Aim of the task:
Using the data below, return word for word every line from the one holding "Viewport: 2358px width, 1169px height." down to the one holding "The image size is (964, 656).". Leave pictures out.
——————————
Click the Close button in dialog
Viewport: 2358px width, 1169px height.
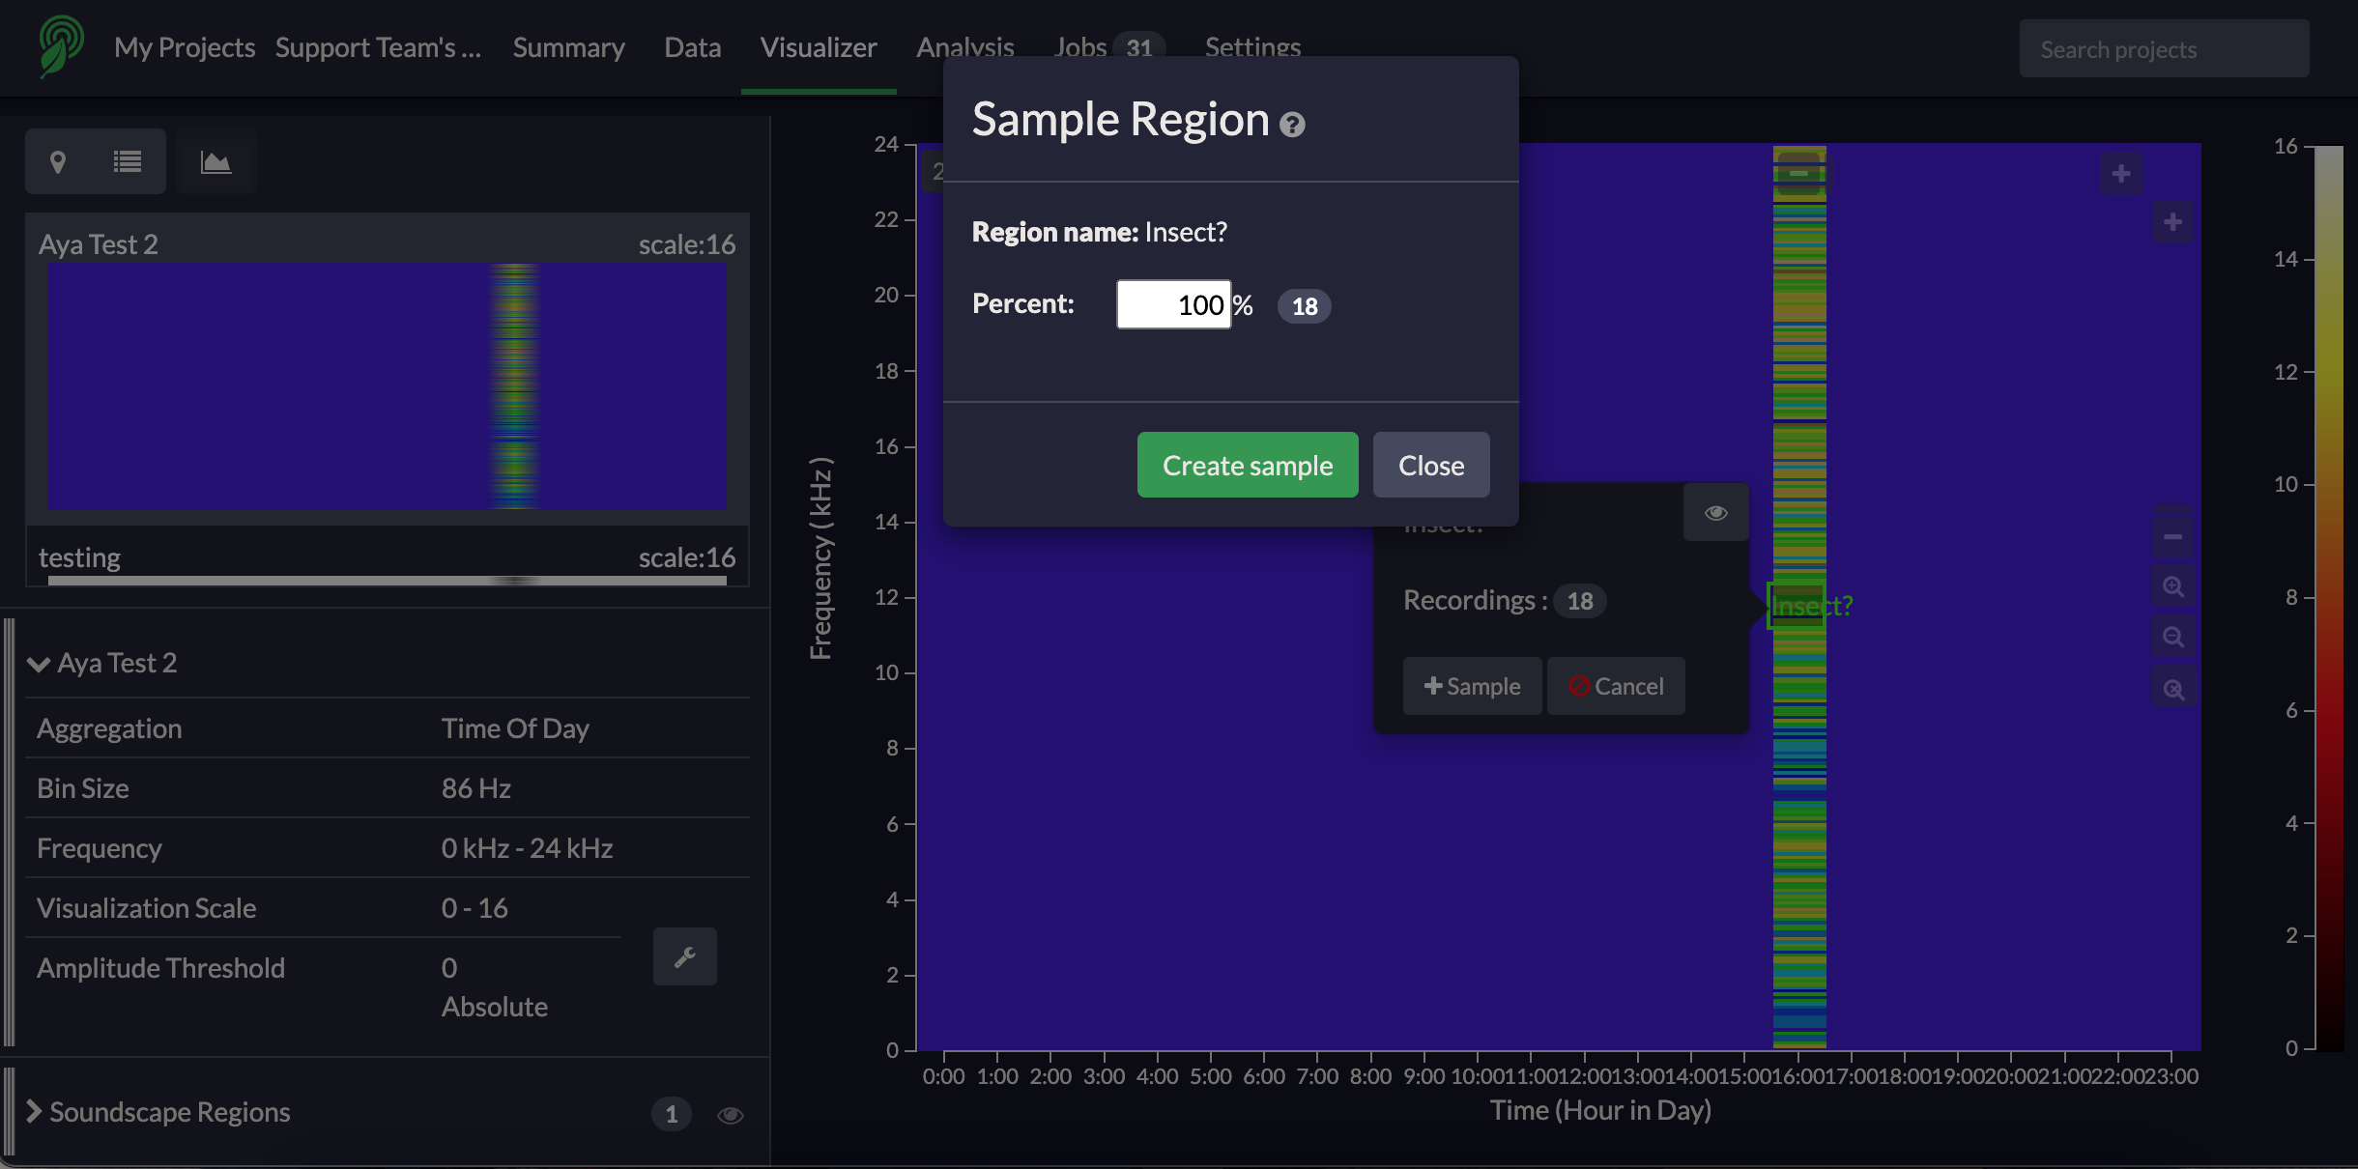pos(1430,466)
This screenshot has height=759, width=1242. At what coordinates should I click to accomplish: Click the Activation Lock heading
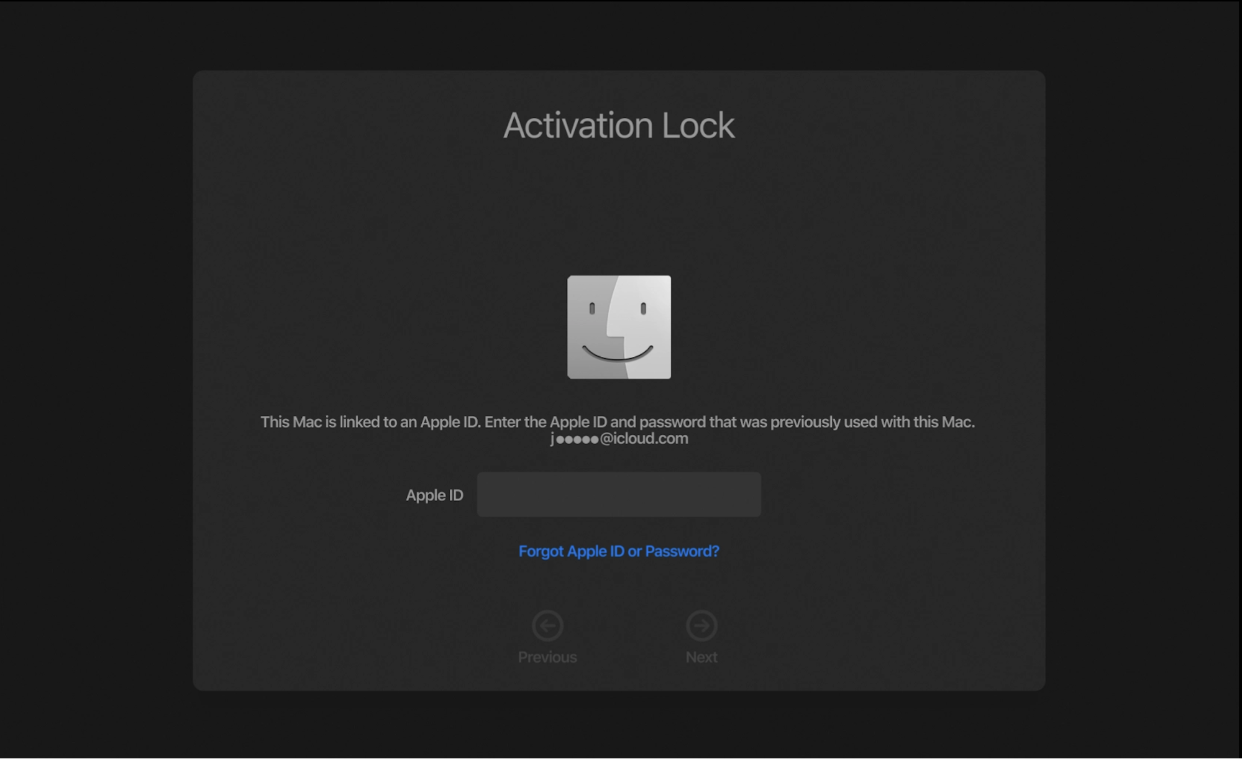pos(619,126)
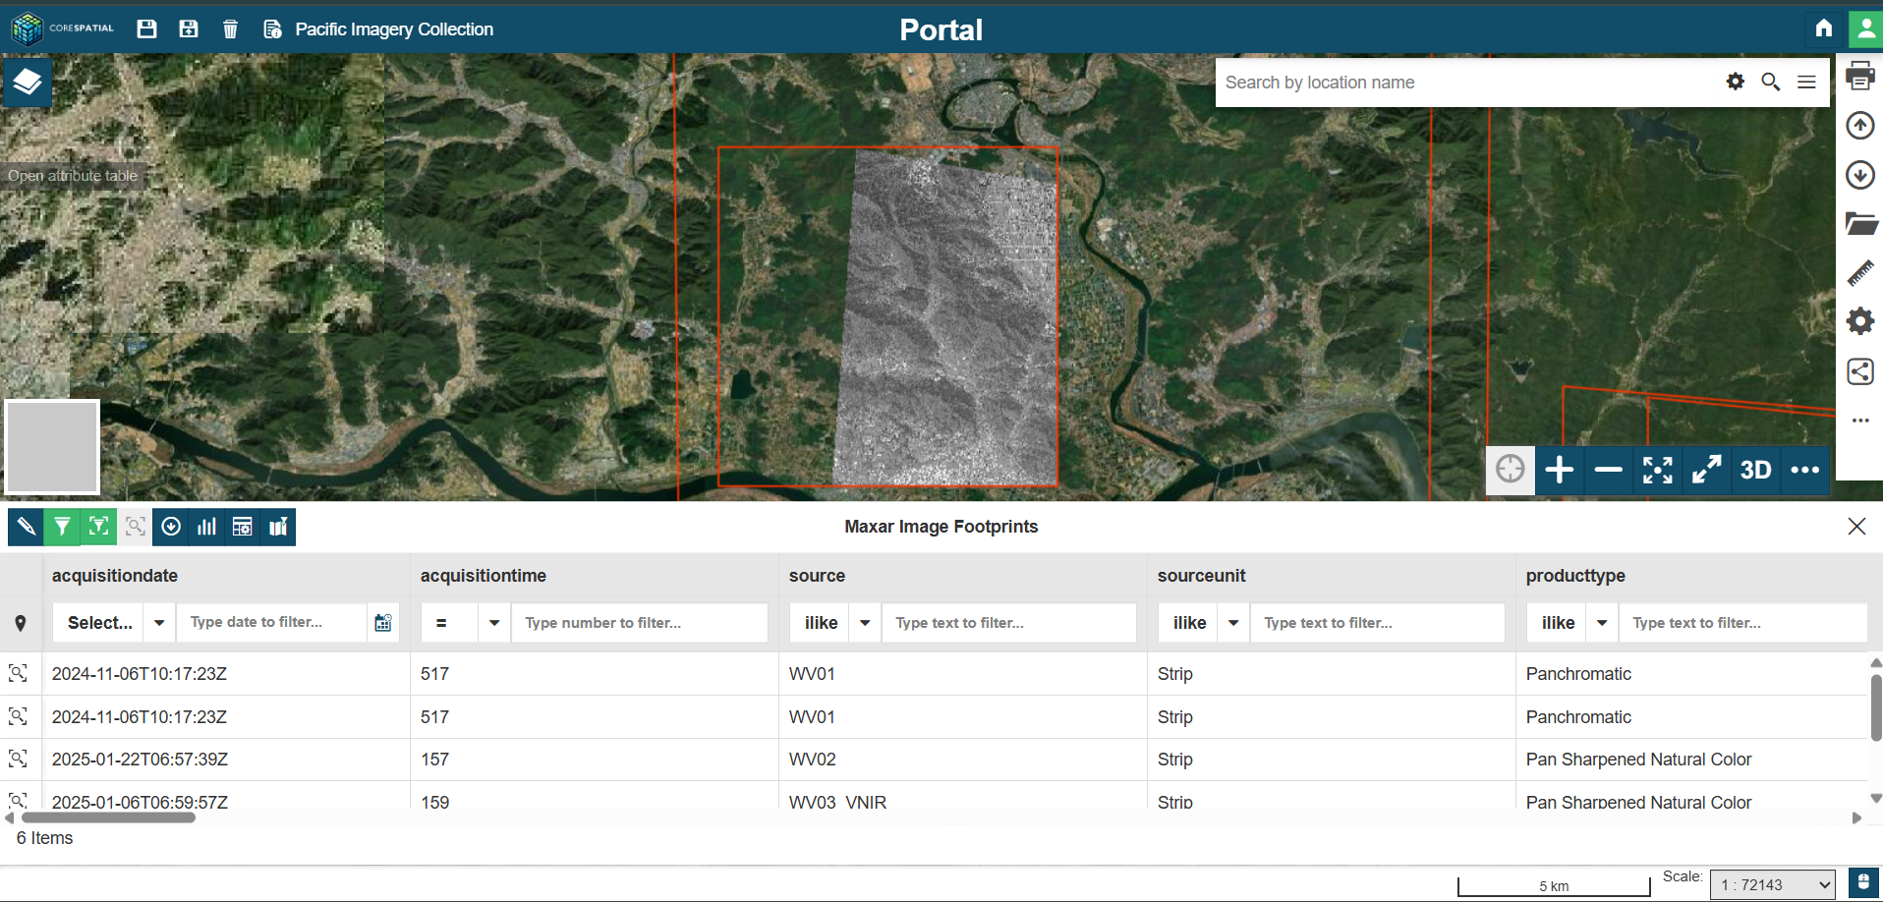Select the edit pencil tool in the attribute toolbar
1883x902 pixels.
[26, 527]
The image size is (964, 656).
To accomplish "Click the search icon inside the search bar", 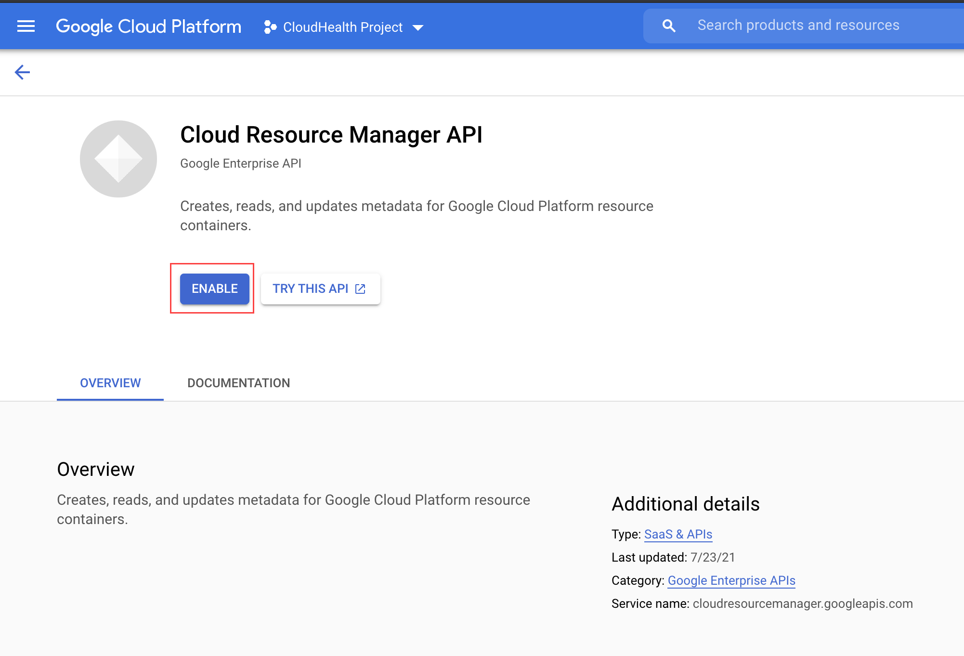I will (669, 25).
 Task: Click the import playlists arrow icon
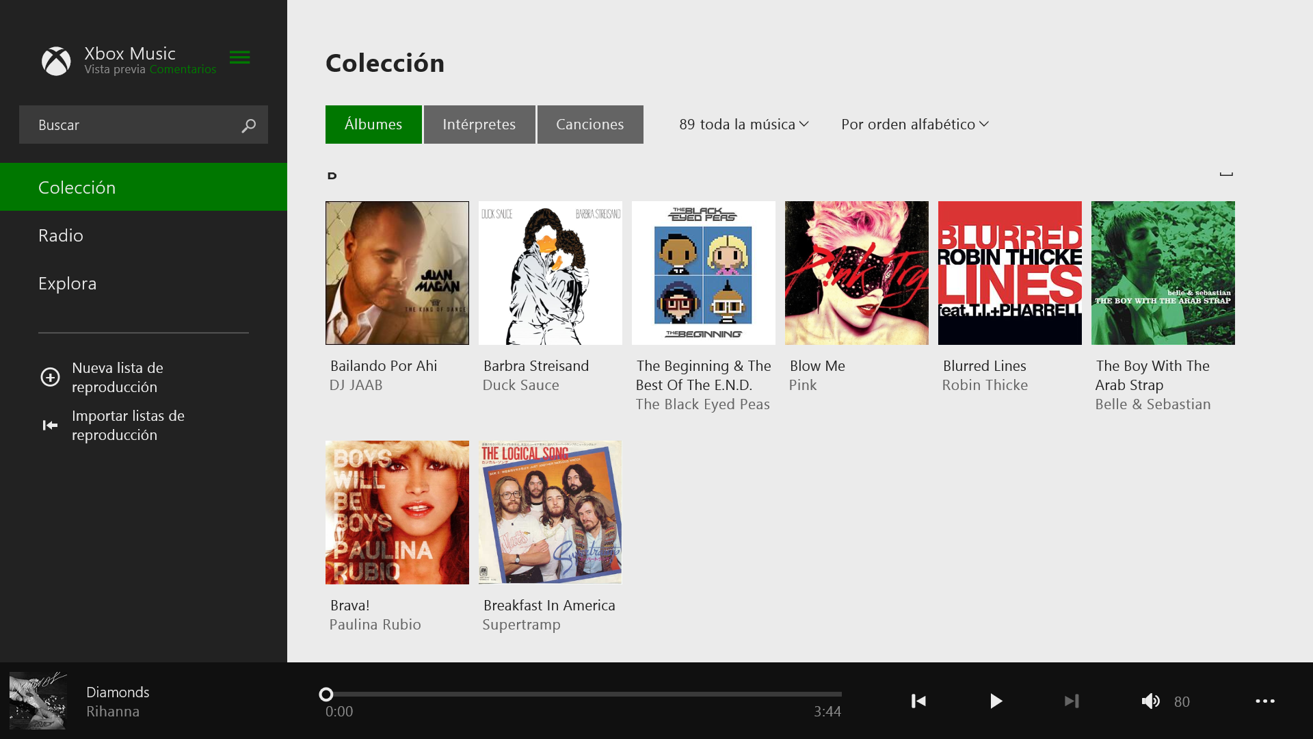pyautogui.click(x=50, y=426)
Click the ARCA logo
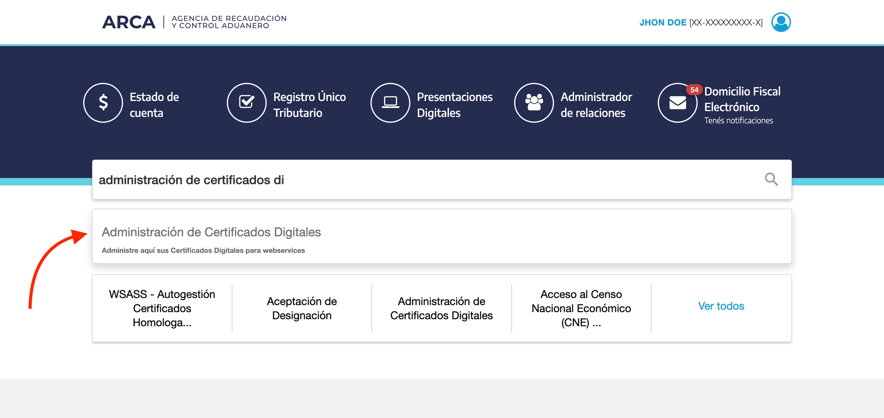Image resolution: width=884 pixels, height=418 pixels. [129, 22]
——————————
Answer below:
Viewport: 2358px width, 1169px height.
pos(1430,466)
This screenshot has height=759, width=1242. At what coordinates should I click to accomplish: Click the Activation Lock heading
pos(619,126)
Select the edit pencil tool in the attribute toolbar
1883x902 pixels.
[26, 527]
The image size is (964, 656).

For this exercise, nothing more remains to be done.